What is outflow/inflow obstruction?
Fluid is blocked from exiting or entering the peritoneum.
Outflow and inflow obstructions are the most frequently observed early events within two weeks after catheter implantation, although these complications can also be seen later during PD-related complications, such as peritonitis.
What is one of the most common drainage problems?
One of the most common problems with PD, especially when patients first start PD is poor drainage of dialysis fluid. The most common reason for this is constipation.
If a person becomes constipated, the bowel presses against the catheter and makes the dialysis fluid drain very slowly.
Many people on PD are prone to constipation either because there is not enough fiber in their diet or their level of activity has been greatly decreased due to renal failure.
What are other risks of constipation?
Fluid may also get trapped in pockets of bowel, preventing it from draining properly.
It is very important for patient’s to avoid constipation by improving their diets and by taking stool softeners and/or laxatives as appropriately prescribed.
How does fibrin cause drainage problems?
The PD catheter may also become blocked with a substance called fibrin, which is a form of protein.
A patient may be able to clear the catheter simply by squeezing the tubing to dislodge the fibrin and the nurse should be able to clear the catheter by flushing it.
Some patients may need to have a small quantity of heparin in their overnight dwell to dissolve any fibrin that accumulates in the peritoneum in order to keep the catheter clear.

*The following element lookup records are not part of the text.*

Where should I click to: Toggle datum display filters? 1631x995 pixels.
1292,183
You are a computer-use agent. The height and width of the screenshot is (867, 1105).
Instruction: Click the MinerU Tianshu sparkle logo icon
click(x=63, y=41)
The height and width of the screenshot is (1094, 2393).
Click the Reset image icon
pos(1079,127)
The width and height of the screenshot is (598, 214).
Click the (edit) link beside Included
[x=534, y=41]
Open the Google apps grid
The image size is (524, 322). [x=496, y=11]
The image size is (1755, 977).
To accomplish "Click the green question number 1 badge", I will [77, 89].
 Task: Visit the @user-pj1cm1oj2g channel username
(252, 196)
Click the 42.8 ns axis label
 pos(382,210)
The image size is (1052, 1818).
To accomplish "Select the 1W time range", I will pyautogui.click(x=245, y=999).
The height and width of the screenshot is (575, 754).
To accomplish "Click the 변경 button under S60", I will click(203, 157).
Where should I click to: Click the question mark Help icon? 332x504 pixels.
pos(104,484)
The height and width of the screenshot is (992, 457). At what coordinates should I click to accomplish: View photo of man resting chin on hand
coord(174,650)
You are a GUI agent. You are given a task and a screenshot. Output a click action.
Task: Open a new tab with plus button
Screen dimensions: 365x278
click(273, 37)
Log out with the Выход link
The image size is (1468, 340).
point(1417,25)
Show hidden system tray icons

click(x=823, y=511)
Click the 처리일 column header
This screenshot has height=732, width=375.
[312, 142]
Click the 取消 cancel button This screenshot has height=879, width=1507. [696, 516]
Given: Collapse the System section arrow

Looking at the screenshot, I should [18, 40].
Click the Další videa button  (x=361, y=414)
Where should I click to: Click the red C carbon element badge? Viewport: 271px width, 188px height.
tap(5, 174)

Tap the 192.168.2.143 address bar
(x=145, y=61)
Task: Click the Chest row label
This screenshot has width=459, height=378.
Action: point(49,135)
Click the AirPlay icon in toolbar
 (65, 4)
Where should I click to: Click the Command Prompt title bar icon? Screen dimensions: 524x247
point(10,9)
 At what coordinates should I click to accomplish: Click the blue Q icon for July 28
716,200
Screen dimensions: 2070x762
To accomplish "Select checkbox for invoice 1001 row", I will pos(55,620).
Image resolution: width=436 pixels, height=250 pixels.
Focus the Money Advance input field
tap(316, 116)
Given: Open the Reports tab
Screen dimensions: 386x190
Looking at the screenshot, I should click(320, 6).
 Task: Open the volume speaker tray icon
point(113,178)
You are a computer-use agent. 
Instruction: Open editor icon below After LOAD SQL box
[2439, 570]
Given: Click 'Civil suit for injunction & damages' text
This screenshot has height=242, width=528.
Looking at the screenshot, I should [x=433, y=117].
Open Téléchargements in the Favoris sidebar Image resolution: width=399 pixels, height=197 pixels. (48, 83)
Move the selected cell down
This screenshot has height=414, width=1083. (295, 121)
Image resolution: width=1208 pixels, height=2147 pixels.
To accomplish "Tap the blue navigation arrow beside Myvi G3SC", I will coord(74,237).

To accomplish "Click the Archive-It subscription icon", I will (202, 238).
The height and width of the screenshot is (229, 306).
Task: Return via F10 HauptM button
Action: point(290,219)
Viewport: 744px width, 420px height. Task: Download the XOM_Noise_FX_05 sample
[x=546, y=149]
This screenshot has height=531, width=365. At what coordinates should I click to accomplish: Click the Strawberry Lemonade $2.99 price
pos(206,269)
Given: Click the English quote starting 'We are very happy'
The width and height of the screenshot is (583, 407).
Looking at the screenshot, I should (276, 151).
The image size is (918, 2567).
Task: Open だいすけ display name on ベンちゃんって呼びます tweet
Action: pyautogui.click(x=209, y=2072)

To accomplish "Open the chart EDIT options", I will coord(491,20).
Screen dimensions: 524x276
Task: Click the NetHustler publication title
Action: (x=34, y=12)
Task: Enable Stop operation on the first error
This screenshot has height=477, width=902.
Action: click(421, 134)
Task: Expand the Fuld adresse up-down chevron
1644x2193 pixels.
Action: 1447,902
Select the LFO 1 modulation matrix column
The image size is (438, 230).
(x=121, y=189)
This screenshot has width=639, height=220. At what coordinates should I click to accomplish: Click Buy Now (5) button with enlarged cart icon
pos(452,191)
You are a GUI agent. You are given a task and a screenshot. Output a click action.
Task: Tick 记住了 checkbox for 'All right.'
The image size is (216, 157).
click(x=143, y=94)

How does catheter malposition cause poor drainage?
Another reason for poor drainage is that the catheter is in the wrong position.
Sometimes a displaced catheter will “float” back into the right position naturally.
If this does not happen, then surgery may be required to correct the position of the catheter.
What causes pink or red effluent?
Sometimes when PD fluid is drained out at the end of an exchange, it may look slightly red or pinkish in color.
This happens if any of the small blood vessels in the peritoneum are broken.
This may be caused by lifting something heavy, coughing or can happen while playing sports.
In females, red or pink-
tinged effluent can occur during menstruation.
Patients are always advised to contact their clinic if the effluent doesn’t clear up in a few days, or if the effluent looks very bloody and is not just light pink or red colored.
What are the risks of fluid imbalance?
Fluid overload can lead to an increase in body weight, high blood pressure, swollen ankles and shortness of breath.
Hypervolemia can be caused from inadequate fluid removal and excessive fluid intake.
Hypovolemia can be caused from excessive fluid removal or inadequate intake and usually results in hypotension.
What is catheter cuff extrusion?
PD catheters have a cuff of material that anchors the catheter inside the abdomen.
Because of the resilience of silicone, a catheter attempts to reassume its original configuration after insertion; e.g. when a straight catheter is placed so that the subcutaneous segment is in a curved configuration, over time it will tend to straighten out.
This then exerts a forward force on the external cuff.
Extrusion also can occur from tugging and pulling on the catheter or placing the external cuff too close to the skin exit.
The complications that may result from this are chronic exit site infections, subcutaneous tunnel infections and peritonitis.